Berdasarkan pendapat ini, maka hitungan usia Syekh Abdul Hamid jelas lebih muda dari usia Syekh Muhammad Arsyad, yang dilahirkan pada tanggal 15 Shafar 1122 H/19 Maret 1710 M, kurang lebih bertaut 25 tahun.
Pendapat lain mengungkapkan bahwa Syekh Abdul Hamid Abulung yang dikenal juga dengan sebutan Syekh Abulung hidup sezaman dengan Datu Kalampayan adalah asli orang Banjar, beliau dilahirkan di Kampung Abulung (Sungai Batang, Martapura), yang bersebelahan dengan Kampung Dalam Pagar, yang dilekatkan dibelakang namanya. Karena sudah menjadikan kebiasaan untuk melekatkan atau menisbatkan nama seorang tokoh dengan nama tempat berasalnya, seperti Abdul Qadir “Jailani”, Imam “Nawawi”, Junaid “al-Baghdadi”, Muhammad Arsyad “al-Banjari”, dan sebagainya. Bahkan diungkapkan pula bahwa Abdul Hamid adalah salah seorang putra Banjar yang diberangkatkan ke Mekkah untuk menuntut ilmu agama oleh Sultan, bersamaan dengan keberangkatan Syekh Muhammad Arsyad. Bedanya ketika di Mekkah Syekh Muhammad Arsyad lebih mendalami ilmu syariat –di samping tasawuf–, sedangkan Abdul Hamid lebih mendalami ilmu hakikat (tasawuf) yang membicarakan tentang masalah ketuhanan, karenanya ketika mereka kembali ke daerah ilmu yang mereka ajarkan kepada masyarakatpun sesuai dengan mengutamakan spesifikasi keahlian masing-masing. Pendapat ini dikaitkan dengan kelahiran Abdul Hamid, lemah argumentasinya. Karena rasanya tidak mungkin, sebab waktu berangkat ke Mekkah umur Syekh Muhammad Arsyad kurang lebih 30 tahun, sementara umur Abdul Hamid waktu itu baru 5 tahun, jika benar Syekh Abulung dilahirkan pada tahun 1735.

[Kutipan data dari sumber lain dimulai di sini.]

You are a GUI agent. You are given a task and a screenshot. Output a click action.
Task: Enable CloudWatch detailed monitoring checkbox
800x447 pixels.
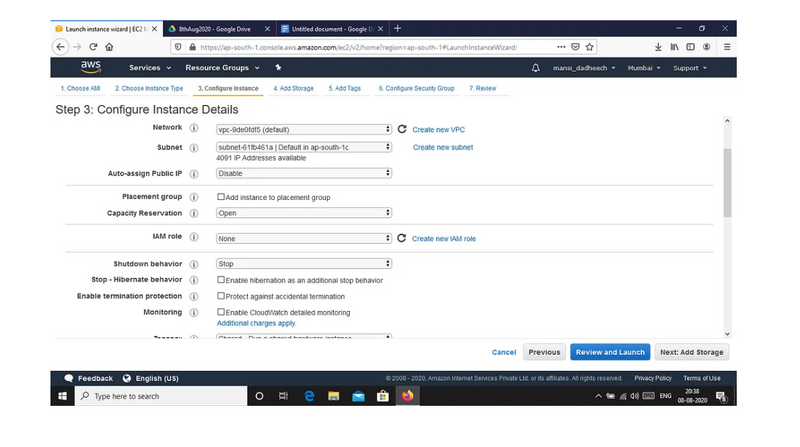coord(221,313)
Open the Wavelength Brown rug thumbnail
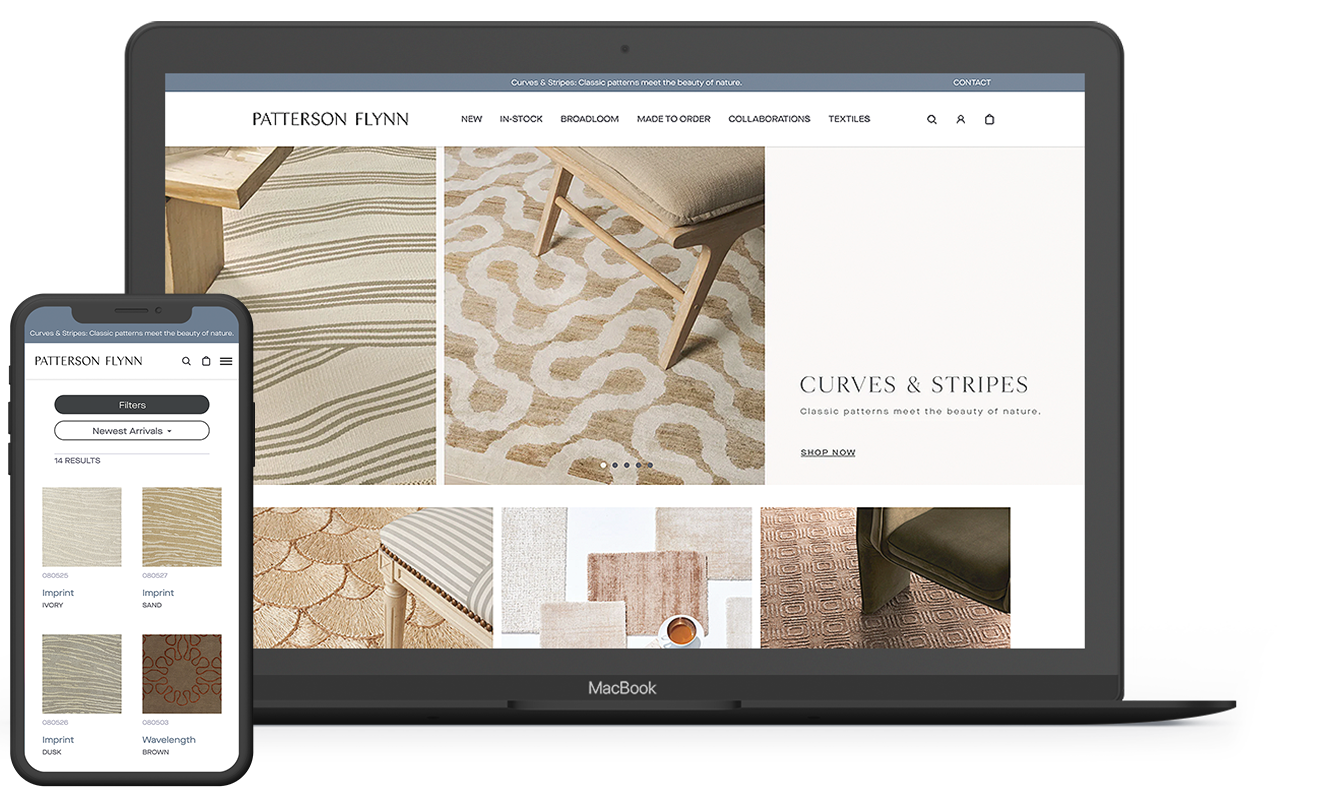 [x=182, y=674]
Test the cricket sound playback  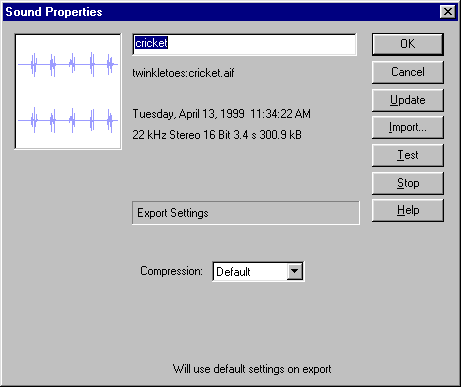(408, 155)
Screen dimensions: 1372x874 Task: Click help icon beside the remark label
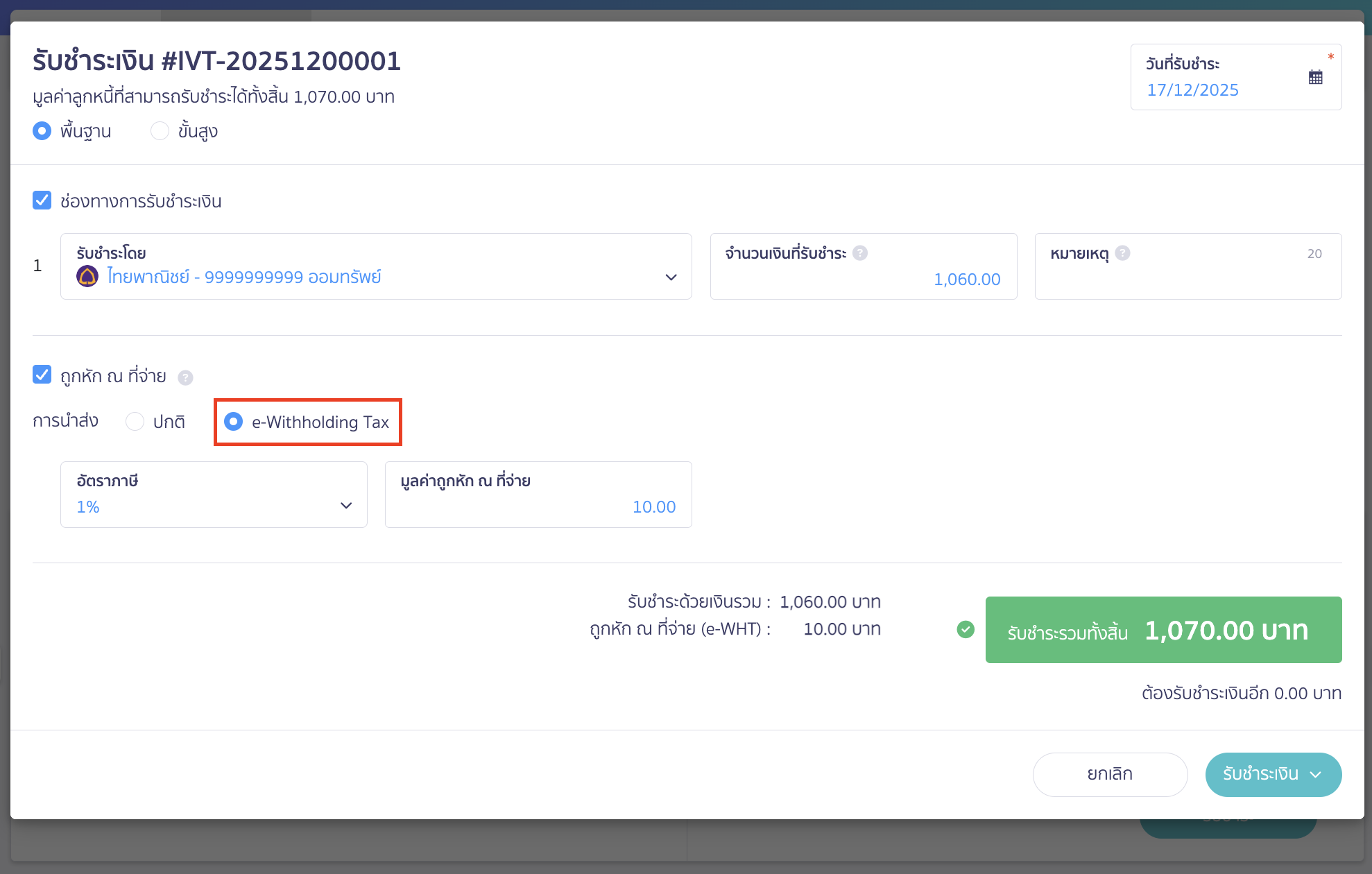tap(1122, 253)
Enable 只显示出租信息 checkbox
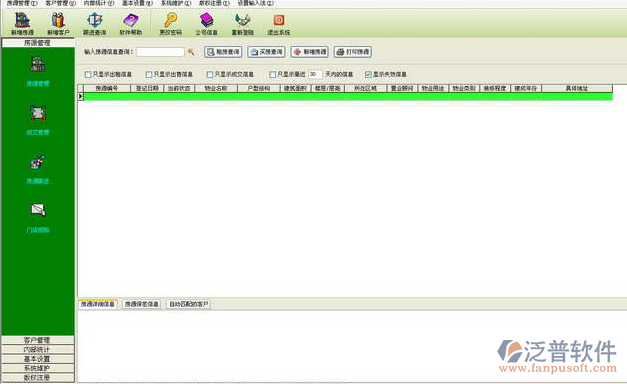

Menelisik dari gelar yang dilekatkan padanya, sebagaimana dijelaskan Humaidy (Kandil, 2003), secara kultural sebenarnya mengisyaratkan bahwa Abdul Hamid adalah salah seorang tokoh masyarakat Banjar yang disegani, mempunyai kekuatan magis dan supranatural, dan kedudukan sejajar dengan Kepala Adat (termasuk kepala Suku dan Dukun). Demikian juga dengan predikat Syekh yang melekat pada namanya, menunjukkan status ketinggian ilmu yang dikuasainya, terutama dalam ilmu agama sekaligus pula meliputi ketinggian ibadah dan akhlaknya. Di samping itu, secara umum syekh juga mengisyaratkan bahwa penyandang gelar tersebut pernah menuntut ilmu cukup lama di Haramain atau Mekkah dan Madinah (hal ini sinkron dengan pendapat yang menyatakan bahwa Abdul Hamid juga menuntut ilmu ke Mekkah)) dan mempunyai banyak murid yang tersebar, meskipun Abdul Hamid tidak memiliki semacam lembaga pendidikan. Lebih dari itu, sebutan syekh juga mengimplisitkan bahwa orang tersebut mempunyai posisi sangat penting dalam dunia tasawuf dan tarekat, mungkin sebagai khalifah, mursyid, murabbi atau badal.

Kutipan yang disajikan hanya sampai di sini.